While everyone is eagerly looking forward to that time—whenever that might arrive—that we can return to life as we knew it and spend time together again, Marquess and Davis warn that when schools open their doors again, it may not be an entirely wonderful experience.

“Although it may seem great at first to get back into school,” Marquess says, “we need to remember that school was not a positive experience for all children, and they will still need support.”

Every circumstance comes with its own set of ups and downs and returning to a socially connected world will be no different. Whatever the stress, there are several factors, developed by Rich Lerner, PhD, and Ken Ginsburg, MD, that help children cope with adversity:

  • Competence – “I can do this!”
  • Confidence – “I can do this well!”
  • Connection – “I belong here.”
  • Character – “What I say and do affects others.”
  • Caring – “I can see your point of view and it matters to me.”
  • Contribution – “I have a purpose in life.”
  • Coping – “I have healthy ways of coping with stress.”
  • Control – “I have power in my choices and actions.”

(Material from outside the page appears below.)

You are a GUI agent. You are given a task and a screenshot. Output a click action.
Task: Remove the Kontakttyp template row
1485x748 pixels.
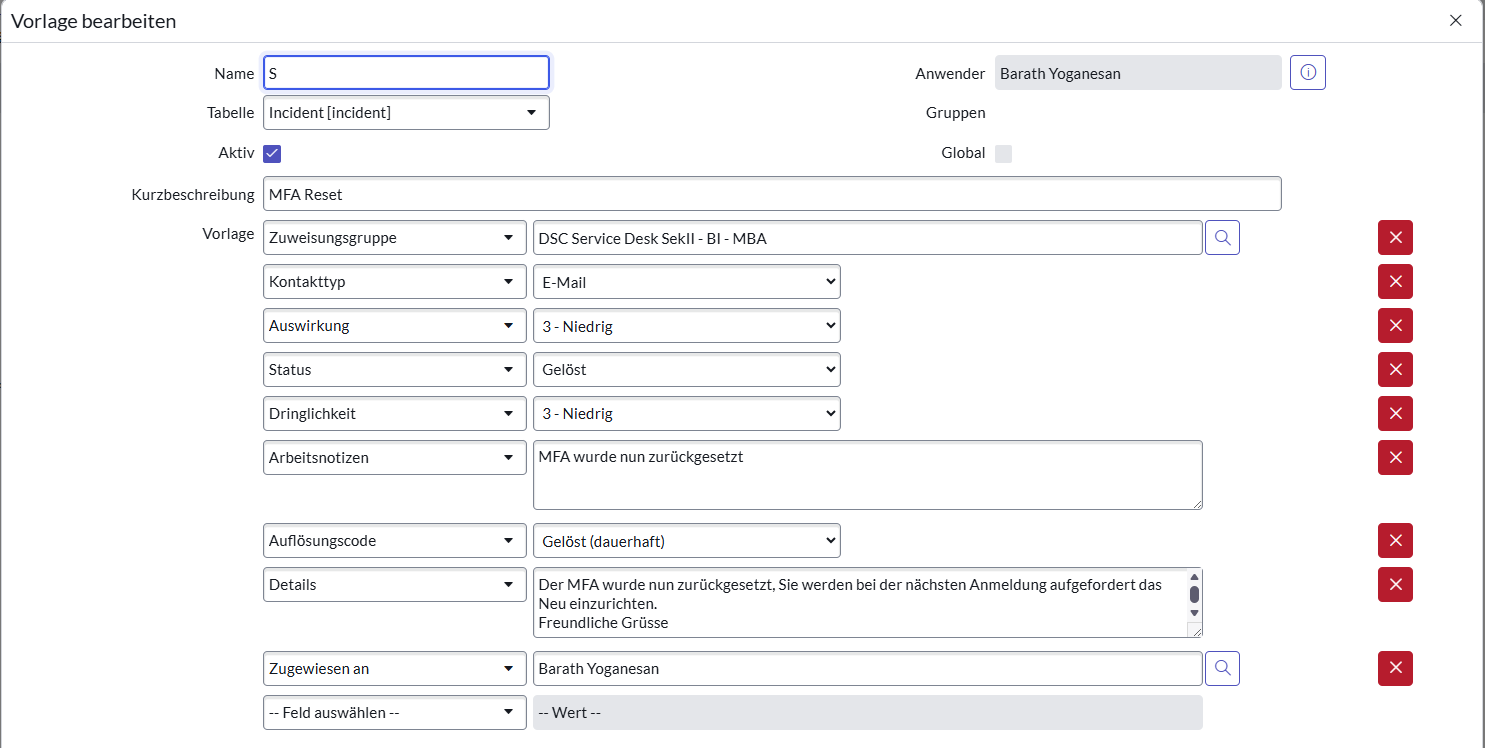tap(1395, 281)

When all else fails, Marquess and Davis advise, call for help. We are here—before, during, and after the pandemic. Family & Children Services offers compassionate counseling and crisis response. To make an appointment with our therapists, call 269.344.0202.

The Mobile Crisis Response team at Family & Children Services is available 24/7 to help at a time of crisis. Call 269.373.6000 for an immediate response from a team of clinical professionals trained specifically to work with youth and their families. Or call 211 for a list of community resources.

Taking Care of YOU

Even when you think they aren’t paying attention to you, they are.

Children watch the adults around them and take up their cues from how they see adults behave. When there is stress in the home (or classroom), children learn from adults as role models how to respond. Even more important than what you say is what you do.

So how can you take care of YOU when you are undergoing stress?

Many of the same signs we see in traumatized children can show up in adults, too.

  • Changes in sleep routines (sleeping too much or too little)
  • Changes in eating patterns
  • Mood swings, irritability, anxiety, depression
  • Withdrawing from others in the home
  • Headaches, stomach upset, fatigue, teeth grinding, and other physical symptoms

We can manage our stress in various ways even while modeling good coping skills for our children.

  • Talk to a friend or family member about how you are feeling
  • Take time to do something you enjoy
  • Look for new interests and hobbies
  • Stay active—a walk around the block or on a trail is just one of many ways to keep moving

And don’t beat yourself up for a lapse in your best behavior, advises Diane Marquess, director of behavioral health services, and Susan Davis, Behavioral Health program manager at Family & Children Services.

“Say you’re sorry if you make a mistake or have an outburst,” says Davis. “Share a hug. It’s good for you and your child.”

“Separate adult issues from kid issues,” Marquess says. “They hear things differently than we do. And try to maintain routines in the household. Routines can be comforting to everyone in the family.”